German shoppers have been paying more for groceries lately, up to 50% more for butter within a few days. Spending 10 cents more for a litre of milk may be noticed by individual consumers and painful for some, but the effect on the overall economy is hardly a cause for concern. Even if yearly foodstuff inflation doubled this year, this would just add 0.15 percentage points to the overall inflation rate. Moreover, the current high world prices for many agricultural commodities are partly the result of short-term factors such as recent falls in output due to drought (e. g. for grains in Australia in 2006 and currently in Europe).
Given the particularly fierce competition in the retail sector, German food prices are low compared to its European neighbours. But the big picture is that, relative to the past, food prices are expected to stay high or even move higher for structural reasons. A typical family in the developed world has been spending around 10% of their income on food, compared to 40% 50 years ago. Indeed, mechanization and the Green Revolution caused a steady fall in the real price of food. At the same time, the increase in labour productivity allowed for rising wages, hence higher spending beyond the basics. Now, consumers world-wide have to get used to spending slightly more on food: several factors are indeed converging to drive food prices up.
1. Growth in global demand. Not only is the global population continuing to grow, but many developing and emerging countries are starting to consume a significant amount of dairy products and meat. In ten years from now, due to income growth and increased eagerness to adopt western lifestyles, non-OECD countries are expected to eat 60% more cheese, 30% more butter and 40% more meat (based on data from the OECD-UN Agricultural Outlook 2007-2016).
2. The rising importance of biofuels. In the context of renewable energy, biofuels enjoy broad-based support because they hold out the promises of countering global warming by reducing CO2 emissions, and diversifying energy supplies, while providing new sources of income for farmers. The EU is increasingly turning towards ethanol, made mostly from wheat and corn, in addition to biodiesel from oilseeds. Even if part of the supply comes from imports, producing substantial amounts of wheat and rapeseed leads to tough competition for land usage. In Germany, in 2006, grain growers had to make do with 55% of the total farm land, the lowest level since 1995. Hence a rise in grain prices.
In parallel, a rise in oil prices, due to rapid economic growth in Asia, has pulled up the price of biofuels, making it even more attractive for farmers to switch from food for humans or cattle to fuel crops.

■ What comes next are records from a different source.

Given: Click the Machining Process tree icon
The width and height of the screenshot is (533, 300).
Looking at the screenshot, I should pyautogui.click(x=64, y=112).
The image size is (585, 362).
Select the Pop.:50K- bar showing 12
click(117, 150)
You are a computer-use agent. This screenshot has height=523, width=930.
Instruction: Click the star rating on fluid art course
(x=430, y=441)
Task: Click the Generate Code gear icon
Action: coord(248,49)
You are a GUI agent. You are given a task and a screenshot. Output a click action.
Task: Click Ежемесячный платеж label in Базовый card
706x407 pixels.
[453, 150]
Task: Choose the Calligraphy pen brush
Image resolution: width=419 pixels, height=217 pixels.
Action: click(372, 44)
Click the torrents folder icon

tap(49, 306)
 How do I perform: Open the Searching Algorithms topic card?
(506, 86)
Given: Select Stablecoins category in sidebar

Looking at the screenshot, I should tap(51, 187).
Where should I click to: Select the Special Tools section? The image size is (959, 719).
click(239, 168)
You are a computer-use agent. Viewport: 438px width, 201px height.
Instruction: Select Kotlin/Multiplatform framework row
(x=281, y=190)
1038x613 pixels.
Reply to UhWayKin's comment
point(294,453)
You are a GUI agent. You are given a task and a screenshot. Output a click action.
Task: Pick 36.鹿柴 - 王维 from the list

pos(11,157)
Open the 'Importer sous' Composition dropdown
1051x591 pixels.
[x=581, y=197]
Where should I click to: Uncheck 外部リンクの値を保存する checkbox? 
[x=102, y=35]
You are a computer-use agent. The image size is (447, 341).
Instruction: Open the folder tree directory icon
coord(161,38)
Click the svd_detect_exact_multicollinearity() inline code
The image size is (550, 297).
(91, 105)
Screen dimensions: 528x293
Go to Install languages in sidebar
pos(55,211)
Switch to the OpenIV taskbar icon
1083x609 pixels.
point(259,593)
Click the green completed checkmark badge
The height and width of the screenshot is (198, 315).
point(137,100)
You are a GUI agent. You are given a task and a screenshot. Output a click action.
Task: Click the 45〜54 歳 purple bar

Second-generation technologies using other sources of biomass (cellulose from wood or even waste, instead of the starch of edible crops) are expected to solve the food or feed vs. fuel trade-off in maybe a decade. This type of debate is largely dependent on policies aiming at increasing the use of biodiesels. The EU wants biofuels to make up 10% of its fuel mix by 2020, and Ms. Merkel is looking at a 17% target.
3. Policies. Past agricultural and trade policies in industrialised countries have successfully led to the reduction of surpluses and thus contributed to higher prices. The expectation that world market prices are moving on a higher plateau may facilitate further policy reform away from price support, with less border protection (tariff reductions) and fewer output restrictions. There are currently moves within the EU to reduce the milk quotas, or even to get out of the quota system before 2015. Now is the first time since the regulation was established in 1968 that prices are again ruled by the law of supply and demand. Giving the farmers the freedom to choose how much to produce is a way to control prices in the long-term.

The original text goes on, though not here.